Days after suit maker Hartmarx was sold to Emerisque and its Indian partner S Kumars Nationwide Ltd, SKNL a textile giant three US plants of the clothier have been shut down resulting in the loss of over 500 jobs. Not a peep out of President Obama, then or now and the Hartmarx factory making his suits in Des Plaines… still open.
While they may have saved some jobs, politicians and union bosses who should know better and who have voted consistently for more government and more spending weren’t helping the cause. They may have acted like they are helping Hartmarx employees but their votes for higher taxes and more spending were helping to drive manufacturing jobs overseas.
Reg, on the other hand took it upon himself to champion the cause for Hartmarx workers. He wrote a letter to the President and stirred the political “hornet’s nest” to get politicians pontificating and deserves a lot of credit for saving US worker’s jobs.
Let it be stated, from all accounts, Emerisque, a British private equity firm working with SKNL, has been doing all it can do to promote and keep the US plants open. In fact, Bud” McCullar, a partner at Emerisque called Reg and commented on how much he cared about the company and fellow employees. Here’s a quote from Mr. McCullar on Reg’s LinkedIn profile.
“Reg is the consummate seller for an ever evolving apparel and consumer products segments. From presenting to closing, ever the professional.”
There’s a great book called Built to Last written by James C. Collins and Jerry I. Porras. A very dear friend of mine recommended the book to me. She has been fighting breast cancer for the past 10 years or more. Apparently she, too, is “built to last.” Thank God.
The authors define their choice of successful companies’ continued success to be built on “core values” and continued innovation by trying many things through change and recognizing and staying with what works.
If you are the management (CEO) of a company large or small it is your job to see to it you take care of the bottom line and all that goes with it. That would be principally “cash flow” management. Too often, cash flow management is lost on CEOs who are paid for short term gains which inevitably cause long term pain.
That’s why small business is the backbone (more than 70 percent) of the US economy. For small business cash flow is king. Our only short term goal is to stay in business, cash flow and grow.
Maybe if more corporate giants and Wall Street bankers had stuck to their core values we wouldn’t be in as big a mess as we are now in today? Case in point, the merger and acquisition (M&A) frenzy in the 90’s.

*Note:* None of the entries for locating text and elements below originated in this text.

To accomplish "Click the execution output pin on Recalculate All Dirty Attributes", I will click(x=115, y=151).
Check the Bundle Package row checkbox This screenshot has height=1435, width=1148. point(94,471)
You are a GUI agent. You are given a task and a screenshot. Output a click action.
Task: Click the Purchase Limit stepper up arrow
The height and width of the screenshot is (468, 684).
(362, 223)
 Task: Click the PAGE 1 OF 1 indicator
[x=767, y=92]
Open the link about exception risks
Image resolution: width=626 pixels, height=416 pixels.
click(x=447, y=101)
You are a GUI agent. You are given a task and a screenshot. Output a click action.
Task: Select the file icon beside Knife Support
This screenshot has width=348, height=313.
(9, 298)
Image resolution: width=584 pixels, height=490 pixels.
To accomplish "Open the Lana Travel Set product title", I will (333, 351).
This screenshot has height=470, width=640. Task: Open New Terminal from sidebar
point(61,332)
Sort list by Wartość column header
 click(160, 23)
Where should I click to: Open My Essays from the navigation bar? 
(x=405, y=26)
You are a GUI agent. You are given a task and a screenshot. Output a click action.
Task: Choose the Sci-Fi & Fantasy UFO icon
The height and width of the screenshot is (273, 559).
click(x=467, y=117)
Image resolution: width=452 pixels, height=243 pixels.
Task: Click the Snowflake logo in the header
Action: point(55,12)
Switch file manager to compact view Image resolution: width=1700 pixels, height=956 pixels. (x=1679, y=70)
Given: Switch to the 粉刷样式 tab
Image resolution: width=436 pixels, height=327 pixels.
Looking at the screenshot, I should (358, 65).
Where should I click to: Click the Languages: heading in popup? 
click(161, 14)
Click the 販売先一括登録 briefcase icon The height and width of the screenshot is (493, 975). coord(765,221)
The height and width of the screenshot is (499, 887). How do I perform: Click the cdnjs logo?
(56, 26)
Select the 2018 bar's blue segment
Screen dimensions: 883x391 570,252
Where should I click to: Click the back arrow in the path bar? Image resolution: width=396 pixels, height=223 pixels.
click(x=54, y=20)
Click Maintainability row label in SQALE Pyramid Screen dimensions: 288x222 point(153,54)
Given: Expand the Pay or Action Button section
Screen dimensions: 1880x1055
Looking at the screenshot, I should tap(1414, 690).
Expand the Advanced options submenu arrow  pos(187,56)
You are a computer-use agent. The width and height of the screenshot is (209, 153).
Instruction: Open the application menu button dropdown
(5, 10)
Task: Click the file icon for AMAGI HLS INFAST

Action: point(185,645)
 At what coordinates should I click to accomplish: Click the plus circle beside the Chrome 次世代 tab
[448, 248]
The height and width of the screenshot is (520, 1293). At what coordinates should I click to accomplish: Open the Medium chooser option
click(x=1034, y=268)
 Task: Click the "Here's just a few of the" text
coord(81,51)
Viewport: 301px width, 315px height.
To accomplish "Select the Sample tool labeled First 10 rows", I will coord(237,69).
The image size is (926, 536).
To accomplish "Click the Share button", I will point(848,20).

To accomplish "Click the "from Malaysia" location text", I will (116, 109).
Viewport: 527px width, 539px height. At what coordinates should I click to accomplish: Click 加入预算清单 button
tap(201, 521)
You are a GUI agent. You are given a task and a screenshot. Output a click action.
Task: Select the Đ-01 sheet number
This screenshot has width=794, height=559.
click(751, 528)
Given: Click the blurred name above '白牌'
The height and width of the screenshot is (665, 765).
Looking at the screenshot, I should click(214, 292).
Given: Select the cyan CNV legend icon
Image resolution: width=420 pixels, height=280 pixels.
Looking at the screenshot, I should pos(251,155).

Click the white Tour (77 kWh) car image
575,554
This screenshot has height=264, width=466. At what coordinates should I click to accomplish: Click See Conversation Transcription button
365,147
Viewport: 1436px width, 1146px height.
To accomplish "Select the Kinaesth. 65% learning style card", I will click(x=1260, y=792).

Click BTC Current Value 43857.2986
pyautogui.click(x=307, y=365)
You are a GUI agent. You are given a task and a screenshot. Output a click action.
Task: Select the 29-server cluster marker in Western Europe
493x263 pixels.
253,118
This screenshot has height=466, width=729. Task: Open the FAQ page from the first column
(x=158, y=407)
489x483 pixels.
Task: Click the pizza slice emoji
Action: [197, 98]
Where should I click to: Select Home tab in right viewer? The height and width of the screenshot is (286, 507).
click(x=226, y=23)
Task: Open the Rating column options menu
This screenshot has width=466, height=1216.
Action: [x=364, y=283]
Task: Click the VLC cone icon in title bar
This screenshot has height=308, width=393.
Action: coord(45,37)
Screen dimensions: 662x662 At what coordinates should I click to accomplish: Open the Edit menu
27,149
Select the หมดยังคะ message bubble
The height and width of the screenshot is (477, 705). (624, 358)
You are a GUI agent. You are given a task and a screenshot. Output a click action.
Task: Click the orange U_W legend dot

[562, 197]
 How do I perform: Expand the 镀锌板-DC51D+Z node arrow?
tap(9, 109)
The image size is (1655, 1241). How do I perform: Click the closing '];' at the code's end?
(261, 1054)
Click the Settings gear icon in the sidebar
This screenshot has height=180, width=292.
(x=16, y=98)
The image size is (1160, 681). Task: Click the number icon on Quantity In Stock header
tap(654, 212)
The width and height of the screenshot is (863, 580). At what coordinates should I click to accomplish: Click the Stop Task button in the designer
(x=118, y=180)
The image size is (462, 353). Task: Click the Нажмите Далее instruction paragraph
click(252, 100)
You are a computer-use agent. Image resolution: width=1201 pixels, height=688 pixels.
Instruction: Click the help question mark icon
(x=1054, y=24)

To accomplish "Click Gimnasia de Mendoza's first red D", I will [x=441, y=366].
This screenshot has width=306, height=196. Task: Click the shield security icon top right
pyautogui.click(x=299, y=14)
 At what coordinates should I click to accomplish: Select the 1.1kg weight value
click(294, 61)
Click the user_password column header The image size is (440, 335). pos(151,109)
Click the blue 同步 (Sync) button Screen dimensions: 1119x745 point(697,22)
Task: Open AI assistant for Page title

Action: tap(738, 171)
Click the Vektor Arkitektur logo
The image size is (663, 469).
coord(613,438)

Corporate giants, including banks, joined in the M&A rush, to the extent some industry experts were predicting there would only be 3-4 large bank holding companies left in America.
Hartmarx too, jumped into the fray with an acquisition in late 1996. They added two more in 1998. In late summer 1999,they added another. Maybe these acquisitions were good for the company. I’m not here to judge. What’s intriguing about the acquisitions is the correlation with offshoring.
In the 1990’s Hartmarx began the offshoring of production facilities to control costs. During that period, they closed ten domestic factories and shifted production to the Far East, Mexico, and Costa Rica.
Someone should have written a book titled Built to “Be” Last – The Decline in Manufacuring Jobs in America – as American manufacturing companies began moving production overseas.
Now here’s the strongest argument yet to keep as to why there are fewer and fewer manufacturing jobs here in America. If it were not for payroll taxes many more manufacturing jobs in America would have been saved.
While everybody was pointing fingers, blaming everyone but themselves for plant closings and lost jobs, you need not look further than, “it’s payroll taxes… (I’ll let you finish the sentence).” Granted corporate greed is a factor here. The problem is many large corporations are multi-national and feel the pressure from foreign competitors not burdened with the higher payroll taxes on workers.
Our government raised payroll taxes in April 1983. The illustration here shows the investment US corporations began to make overseas according to PoliticalCalculations.com as “unintended consequences” of the payroll tax increase.
If you are a “for profit” company and it is your job to increase shareholder value, you are going to look for ways to lower your costs. Increasing the payroll taxes on American workers was a major impetus to shift American manufacturing overseas.
We vote to place politicians in office to spend our tax dollars wisely. They don’t. On the other hand, we vote with our investment dollars to allow corporate “greed” to profit on the backs of American workers. They do.
It’s time politicians wake up and reverse the course of lost manufacturing jobs by eliminating payroll taxes and adopting the FairTax – see www.Fairtax.org.
Ultimately it is up to us as individuals to make the right choices. This debt crisis is our wake-up call. Let’s get back to our core values. If you ask Reg it’s about God, family the desire to contribute his tremendous talent and work ethic to a company and a country “built to last.”
Made in the USA doesn’t have to be about politics or unions. My good buddy Reg and many of those that have suffered the “unintended consequences” of increases in payroll taxes and lost manufacturing jobs, will find no comfort here.